Twenty-Five Seasons. One Jersey.

When Gavin King finally left Microsoft, he didn't describe it as a career move. He called it leaving "25 seasons in the same jersey - a place that shaped over half my life." That's the language of an athlete who played until the last whistle, not an executive hunting a LinkedIn headline.


In those 25 years, King held a variety of marketing and communications leadership roles inside one of the most important technology companies on Earth. He helped upgrade an entire industry to Office 365 and Windows 10. He helped establish the Microsoft 365 value proposition - a rebrand that required translating a sprawling product portfolio into language that millions of IT buyers and end users could actually grasp. That's not a design problem. It's a narrative problem. King solved it.


Along the way, he became Chief of Staff to Satya Nadella - the CEO who turned Microsoft's entire trajectory around. In that role, King led operations for Microsoft's $20 billion-plus cloud business, sitting at the intersection of strategy, culture, and execution at the highest level. He coached leaders. He built teams. He helped shape how tens of thousands of people worked and thought about their roles.


He left a company that had shaped half his life. He joined one that's trying to reshape an entire industry.

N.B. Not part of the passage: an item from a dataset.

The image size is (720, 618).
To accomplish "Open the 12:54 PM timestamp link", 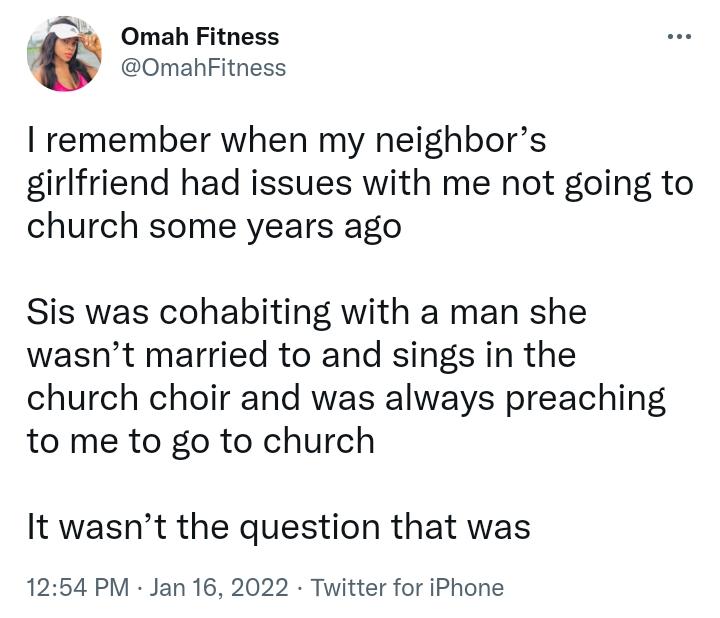I will (x=78, y=587).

The move to ServiceNow wasn't random. ServiceNow sits at the center of enterprise AI - not as a storyteller about AI, but as an operator of it. The company's Now Platform is already embedded in the workflow infrastructure of thousands of organizations. The challenge isn't building the product. It's building the narrative that explains why the product matters, how it connects across an ever-expanding portfolio, and what the future looks like for customers navigating a genuinely confusing landscape.


That's exactly the kind of problem King built his career solving. Within two months of joining ServiceNow as VP of Portfolio Marketing, colleagues were already describing him as "the one business partner all of us in our creative studio wanted to work with" - someone who "cleared the way to give us a global platform to do our best work and drive the business." That kind of credibility doesn't come from a job title. It comes from having done this before, at scale, over decades.


His role at ServiceNow is to connect the threads: platform launches, AI vision, product releases, market positioning - all of it needs to resolve into one coherent story. Enterprise buyers are overwhelmed by competing claims about AI. King's job is to cut through that noise with precision, not volume.


Colleagues describe his approach as "mastering the art of finding the story in a sea of ambiguity and legacy perceptions." That phrase alone tells you something important. Legacy perceptions are one of the hardest things to move in enterprise marketing. Customers who've thought about ServiceNow as an ITSM tool for a decade need a genuinely different mental model to understand it as an AI platform. King's built exactly that kind of model-shift before.


He brings what he calls an "AI-native mindset" to a company whose entire strategy now revolves around AI workflows - from ServiceNow's Virtual Agent to IT Operations Management to Security Operations. The portfolio spans IT, HR, finance, legal, procurement, and beyond. The unifying story connecting all of it is, as of 2026, Gavin King's responsibility to tell.